🤖 AI Summary
This work addresses the limited morphological interpretability of existing attention-based multiple instance learning (MIL) models in predicting human papillomavirus (HPV) status from whole-slide histopathology images. To overcome this limitation, the authors propose an unsupervised method that automatically discovers HPV-associated histomorphological concepts without requiring concept-level annotations. By constructing an attention-weighted latent space, the approach generates spatial concept maps and compact concept proportion vectors, effectively compressing high-dimensional embeddings into only ten interpretable morphological concepts. Notably, this is the first unsupervised framework to achieve automatic extraction of HPV-related morphological concepts, and it is compatible with various backbone networks. Experiments on TCGA-HNSCC, TCGA-CESC, and CPTAC-HNSCC datasets demonstrate that the model preserves the predictive performance of conventional MIL while substantially enhancing interpretability.
📝 Abstract
Human papillomavirus (HPV) status is a critical determinant of prognosis and treatment response in head and neck and cervical cancers. Although attention-based multiple instance learning (MIL) achieves strong slide-level prediction for HPV-related whole-slide histopathology, it provides limited morphologic interpretability. To address this limitation, we introduce Concept-Level Explainable Attention-guided Representation for HPV (CLEAR-HPV), a framework that restructures the MIL latent space using attention to enable concept discovery without requiring concept labels during training.

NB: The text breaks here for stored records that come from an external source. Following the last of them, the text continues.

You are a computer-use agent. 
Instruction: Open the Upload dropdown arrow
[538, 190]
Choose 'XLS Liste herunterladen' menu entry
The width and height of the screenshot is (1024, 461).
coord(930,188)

Operating in an attention-weighted latent space, CLEAR-HPV automatically discovers keratinizing, basaloid, and stromal morphologic concepts, generates spatial concept maps, and represents each slide using a compact concept-fraction vector. CLEARHPV’s concept-fraction vectors preserve the predictive information of the original MIL embeddings while reducing the high-dimensional feature space (e.g., 1536 dimensions) to only 10 interpretable concepts. CLEAR-HPV generalizes consistently across TCGA-HNSCC, TCGACESC, and CPTAC-HNSCC, providing compact, concept-level interpretability through a general, backbone-agnostic framework for attention-based MIL models of whole-slide histopathology.